Being an Adult Who Needs a Night Light

by Enzyme Villabroza

Approx. reading time:

3–5 minutes

In countless wellness articles, experts say you get the best sleep in complete darkness. It’s the best way to signal to your brain that it’s nighttime; time to shut out all stimulus for the deepest sleep possible.

Though I’m sure these scientists and researchers all know what’s up, I still can’t follow their advice. Complete darkness feels too close to what I imagine the nothingness of death feels like. Herein lies my problem with lightless nights.

This struggle has followed me from childhood into my late 20s. When I’m in total darkness before sleeping, I worry about how short life is compared to the eternity of death. About how long eternity is, despite not knowing if I’d even be conscious enough to notice.

I fret over how everything in my life—loved ones, friends, experiences, dreams, and even fears—pales in comparison to the void that awaits us all.

In my worst moments, I worry about the possibility of a soul or some form of consciousness after death. What if you are just aware of yourself, feeling nothing, with no stimulus—pure nothingness. Seconds could feel like hours, stretching eternity further. And it never stops because it’s forever. You take solace in memories for a while until you forget, and the dark is all you know, making you feel that everyone born is condemned to this hell of nothing.

At times, I think hell and burning forever would be a better deal than nothingness. I calm my mind by reasoning that being dead means feeling nothing, and nothing doesn’t feel like anything. As I’ve aged, this logic has worked better for me.

Once calm, I return to merely dreading my impending nothingness, often feeling genuinely sad for people who die very young, entering the void without even a single happy thought. I feel a sense of hopelessness, having been born too early before humanity figures out how to live forever. Even scrolling online just to look away from the void for a few minutes does little because as soon as the phone glare of cat videos and “kamotes wrecked compilation” turns off, I join the most irresponsible and unlucky riders in the dark that swallows me whole.

When I was younger, if I knew I was going to sleep in pitch black, I’d watch a horror movie before bed so ghosts would be my concern—fears of hands under my bed or gory figures in the dark hanging inches over my headboard. It guaranteed nightmares and I felt like a psycho watching Saw II for the 20th time on DVD, but it was much better than the void.

During brownouts or when sleeping somewhere without a night light, I reminisce about times during the day, especially under sunlight, when these worries never visit me. Life, people, sounds and light, all nice distractions for my brain from the eternal sentence it’s been condemned to as soon as it became conscious. I think about the time before I was alive and how I naturally have no memories of it. I imagine it must be the same for my PC each time I shut it down. It just goes black inside. 

I know this all sounds bleak, sad, and even silly to re-read now, seeming like I’m just stressing out about nothing. It’s even more absurd when you realize that if you quietly broke into my room wearing night vision goggles while I was going through this, you’d just see me in bed with my eyes wide open staring at the ceiling, silent and still, like a crazy person. Ridiculous. But, when it’s night, and there aren’t even street lamps or moonlight shining through my curtains, and for whatever reason, the lamp or nightlight is out, these fears grip my very being. So much so that the mornings after feel strange following my evening bouts with the void.

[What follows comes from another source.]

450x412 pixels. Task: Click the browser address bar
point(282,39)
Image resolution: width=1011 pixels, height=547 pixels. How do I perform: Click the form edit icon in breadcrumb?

I think to some extent, this has shaped how I’ve lived my life. Deep in my mind, each moment, day, or interaction is a shining atom-sized drop in the ever-expanding universe-sized bucket, which is the void. Might as well wring that shit for all the highs and lows it can be.

Recently, it hasn’t been as bad. Connecting with some people deeply enough for them to share that they worry about the same things, and remembering that fact when I’m dreading the void, makes for a nice internal night light. It reminds me that I’m not alone, even in nothingness.

Still need that night light though.

Enzo “Enzyme” Villabroza is a senior digital analyst and brand planner for IXM Hakuhodo. He is now exploring the start-up scene after winning venture capital from Japan. He enjoys splicing Bulacan fireworks with other substances well within the legal limits of the FEO.